В Триполи после таможни всех прибывших из Москвы военных специалистов и переводчиков отвезли в район Хай аль-Аквах, где располагался Аппарат ГВС, клуб, столовая и библиотека. Напротив высотного здания Аппарата стояла гостиница для холостяков, работавших в Триполи — несколько этажей этой многоэтажки были отданы под транзитников, то есть для тех, кто ждал в Триполи оказии, чтобы убыть в другие города на постоянное место работы, и для тех, кто прибывал из этих городов в столицу перед отпуском или окончательным отъездом в Союз.

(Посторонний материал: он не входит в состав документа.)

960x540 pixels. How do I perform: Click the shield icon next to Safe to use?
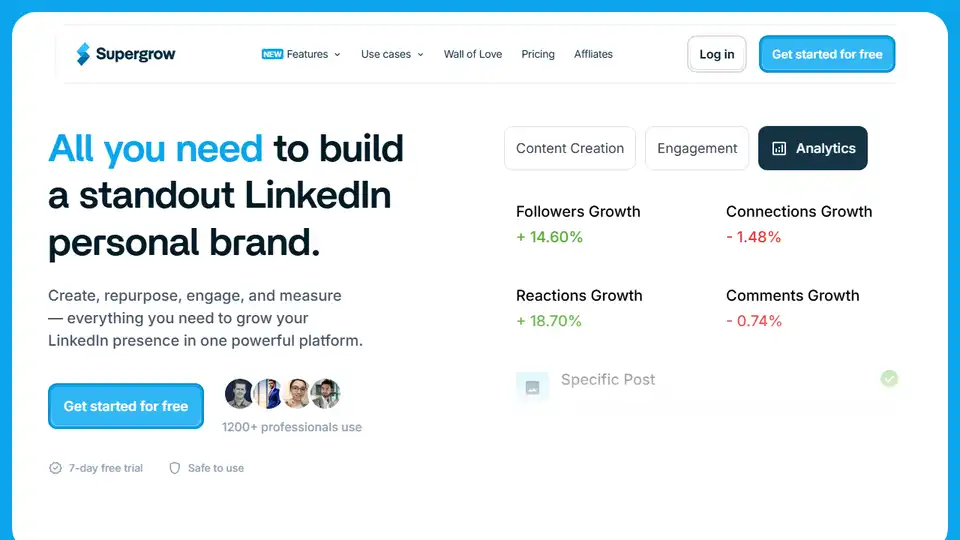pyautogui.click(x=174, y=468)
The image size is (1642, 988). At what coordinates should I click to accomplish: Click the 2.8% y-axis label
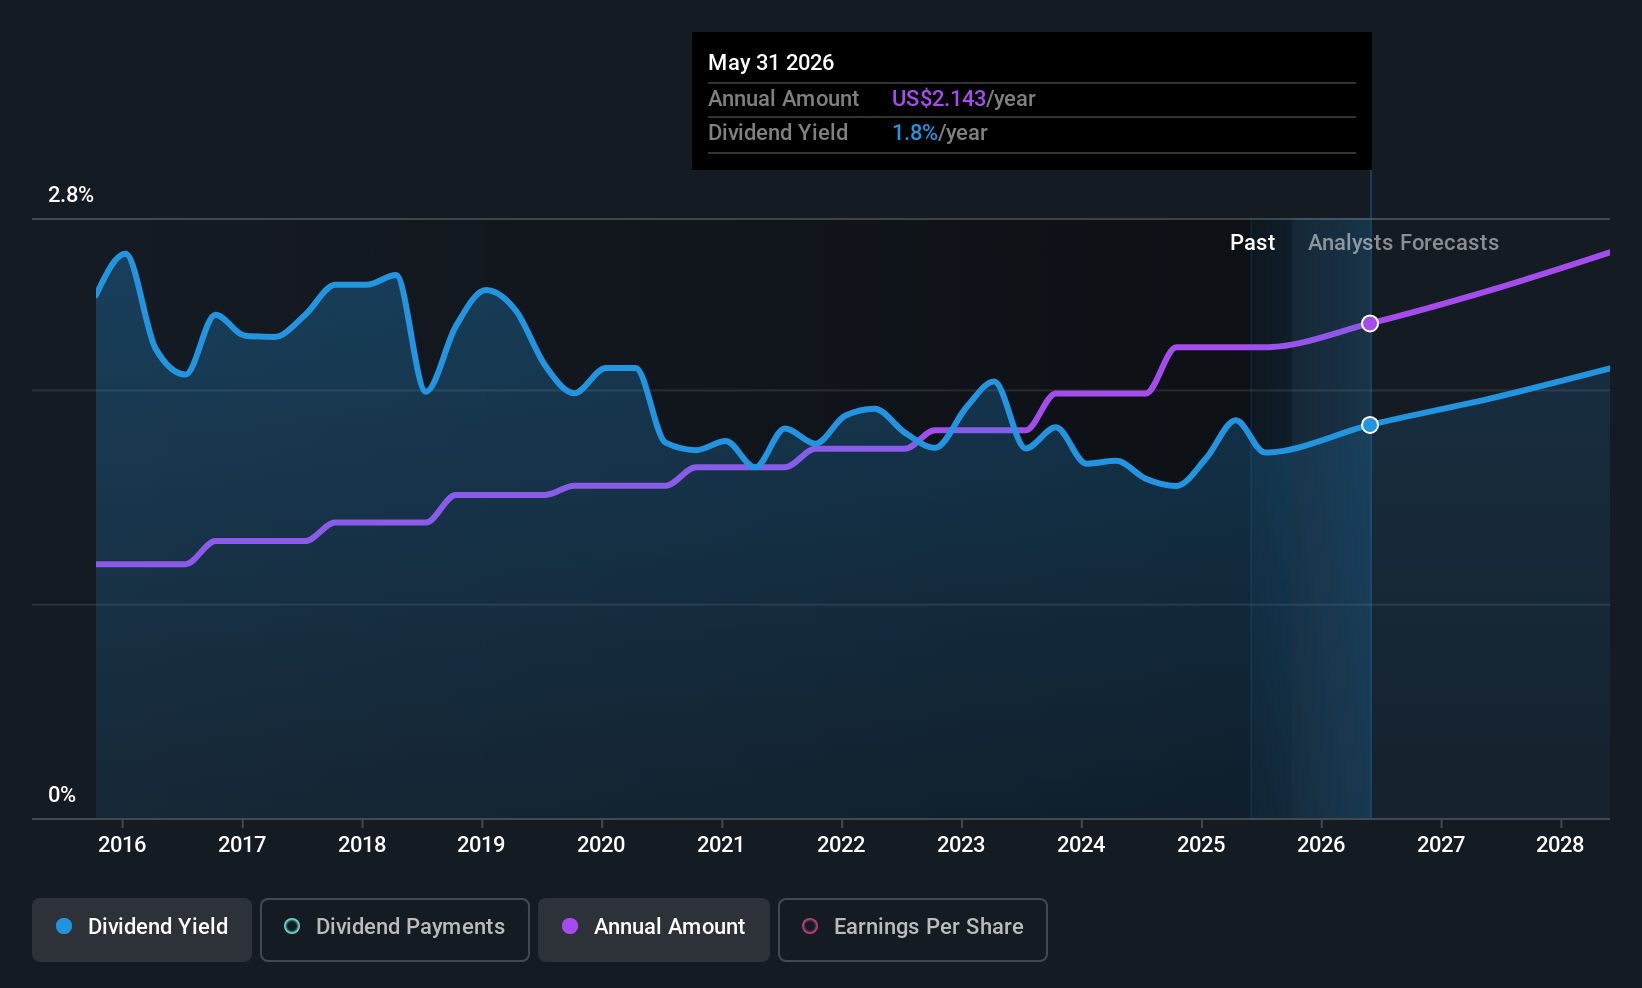click(71, 195)
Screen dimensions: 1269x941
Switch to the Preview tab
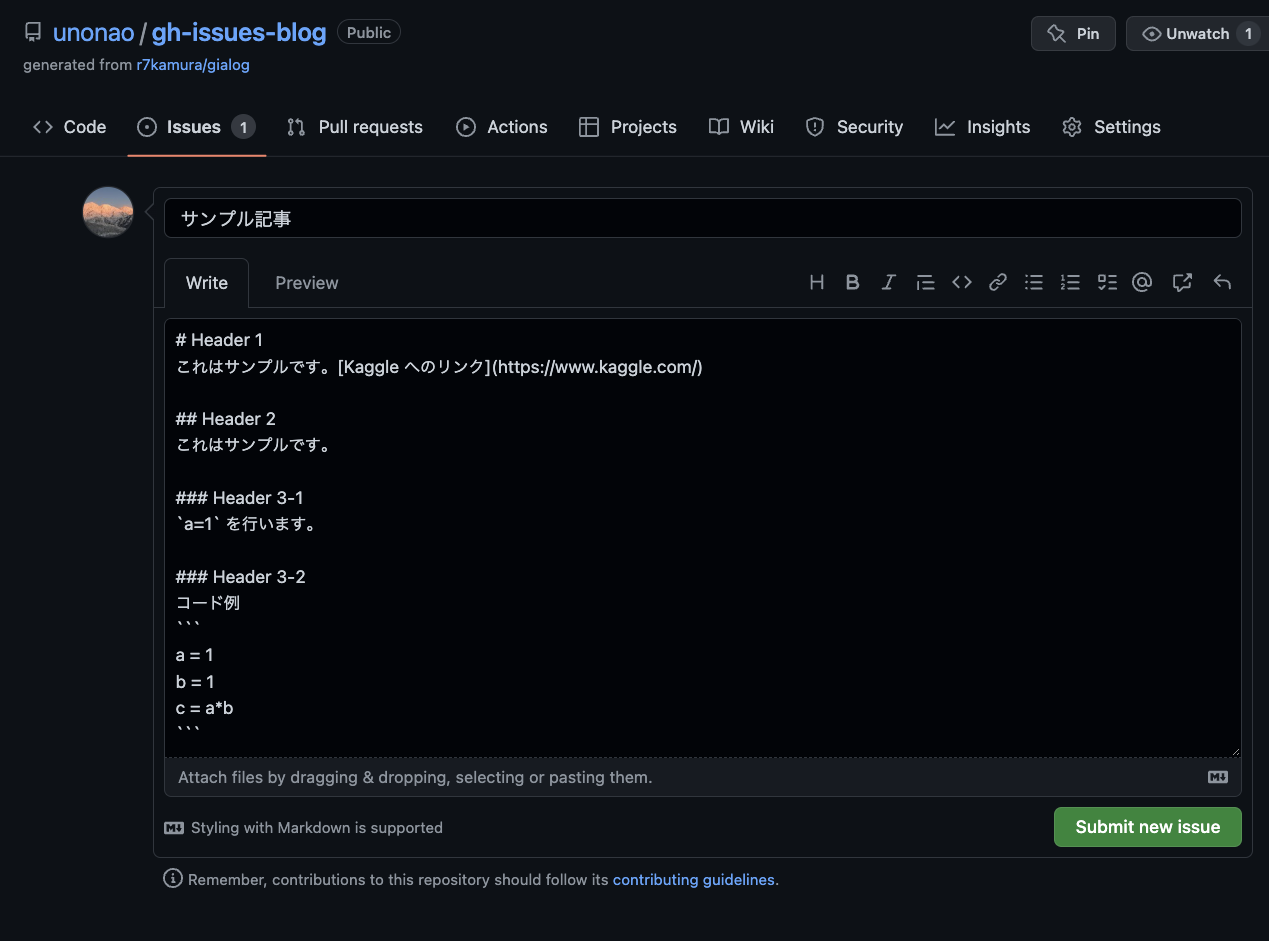(x=306, y=282)
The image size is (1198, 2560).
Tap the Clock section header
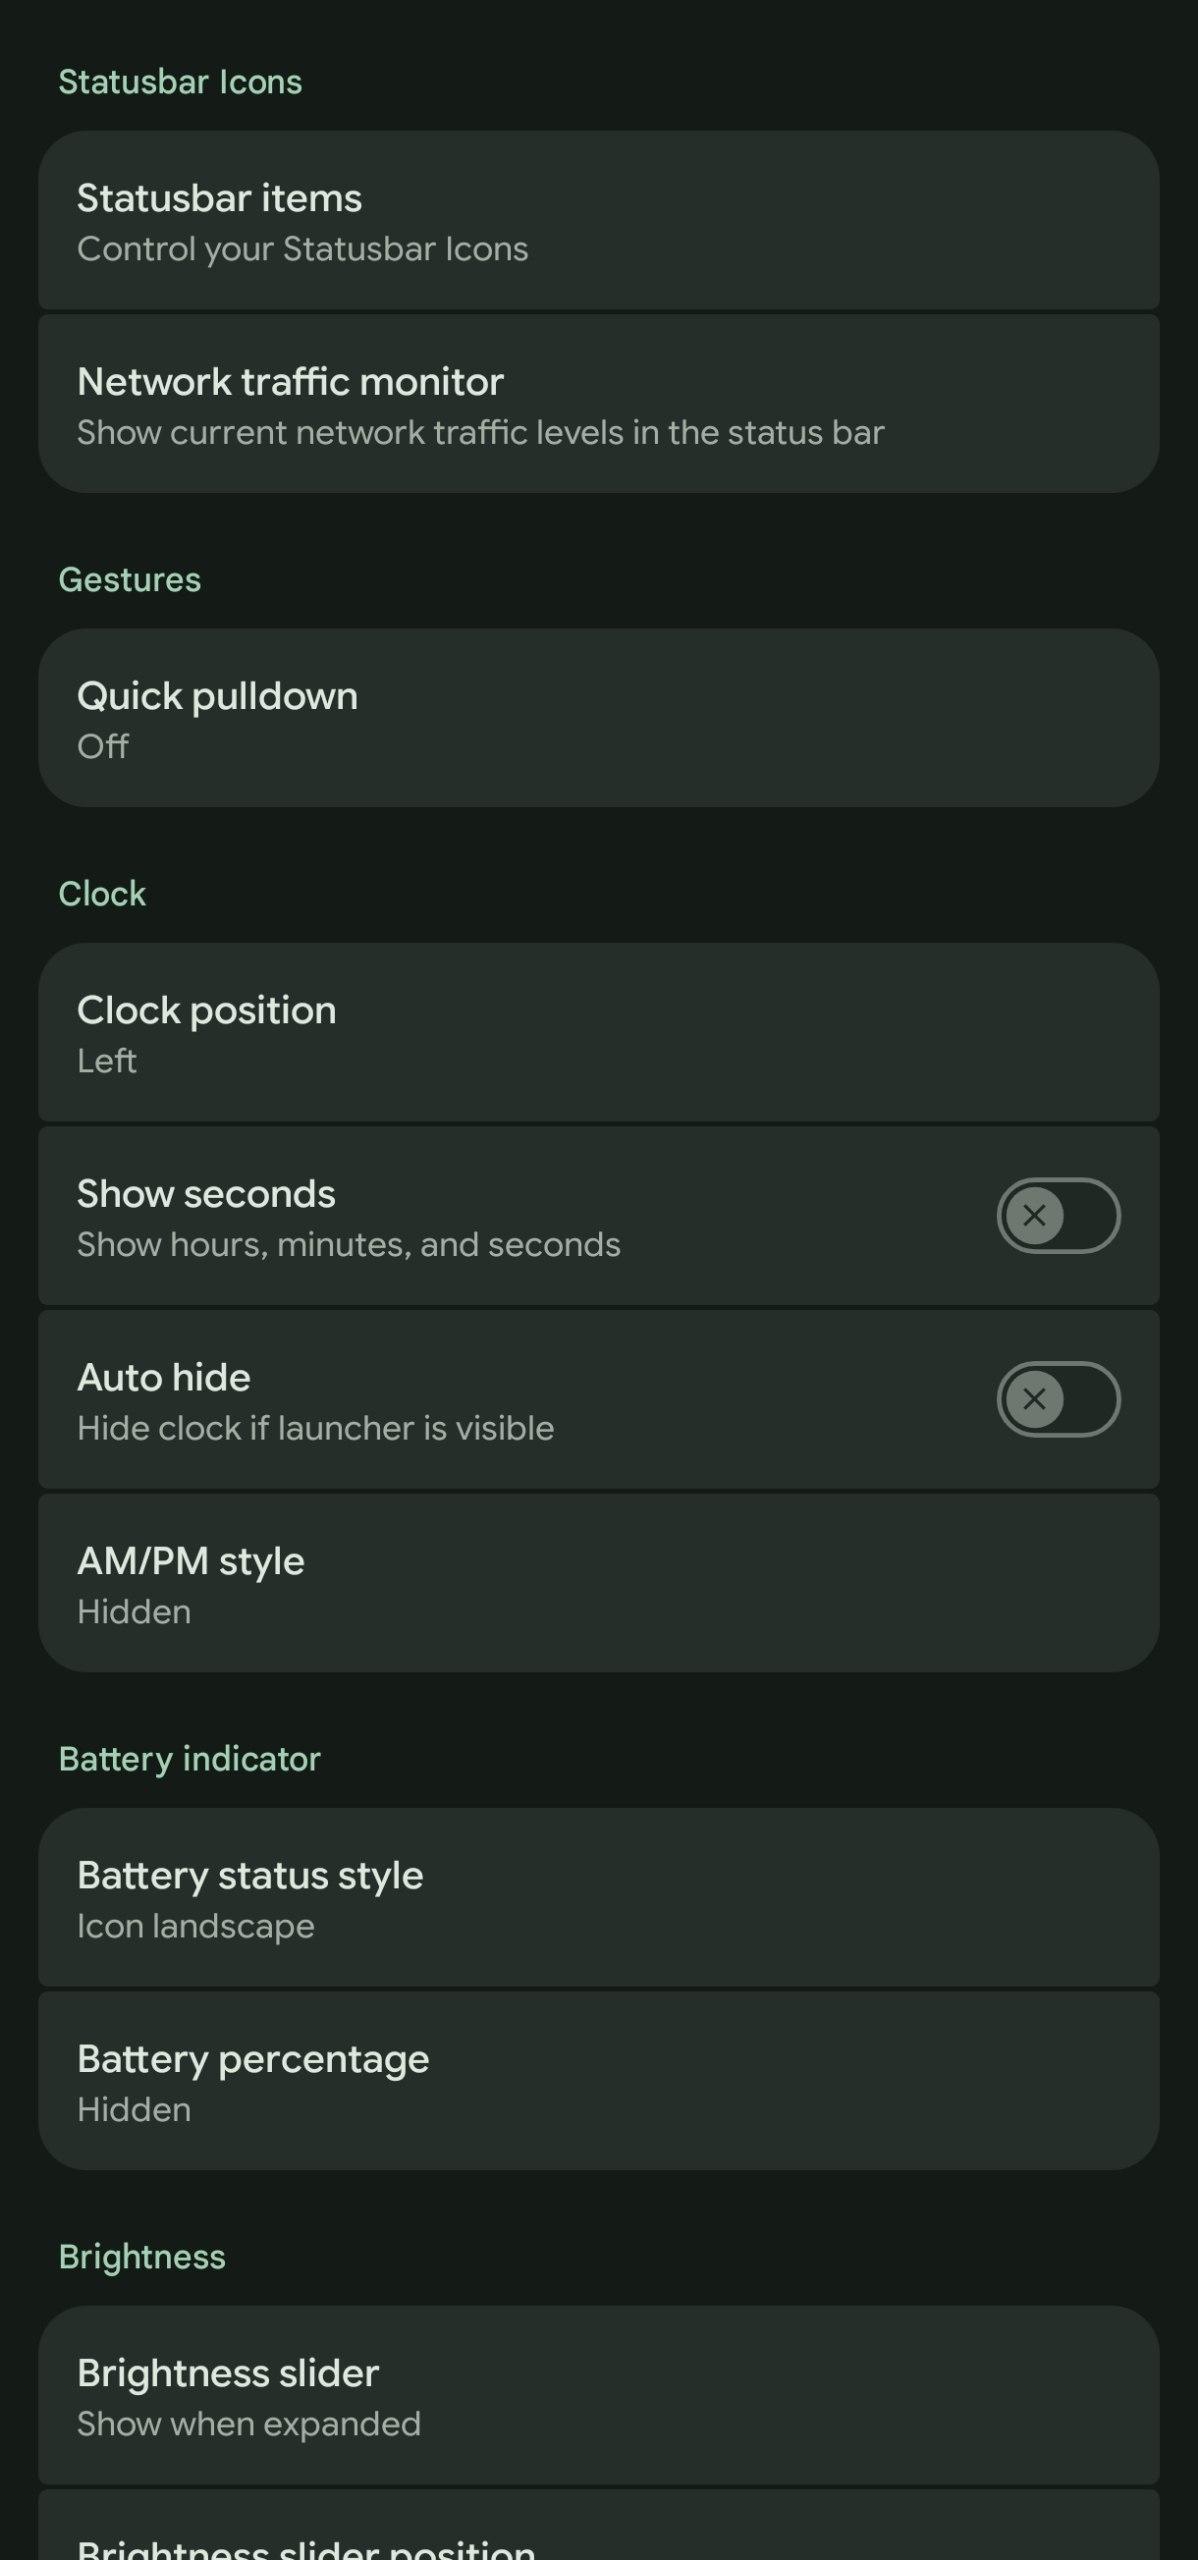coord(102,894)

Когда Андрей уезжал в отпуск, вопрос о его переводе в Триполи был принципиально уже решен, однако официального приказа Главный еще не подписал, поэтому Обнорского для начала поселили в транзитный номер — в нем не было ничего, кроме большого шкафа и трех пружинных кроватей. Андрей быстро принял душ (повезло, что была вода, потому что утром и вечером ее периодически отключали — холостяки умывались, поливая друг другу воду на руки из пластиковых канистр), переоделся, причесался, тщательно почистил зубы и, бросив в рот несколько мятных лепешек, чтобы заглушить запах еще не выветрившегося перегара, отправился в Аппарат. Удивительное дело — он чувствовал себя почти сносно, и настроение не было таким подавленным, каким бывает обычно после выхода из многодневного крутого штопора.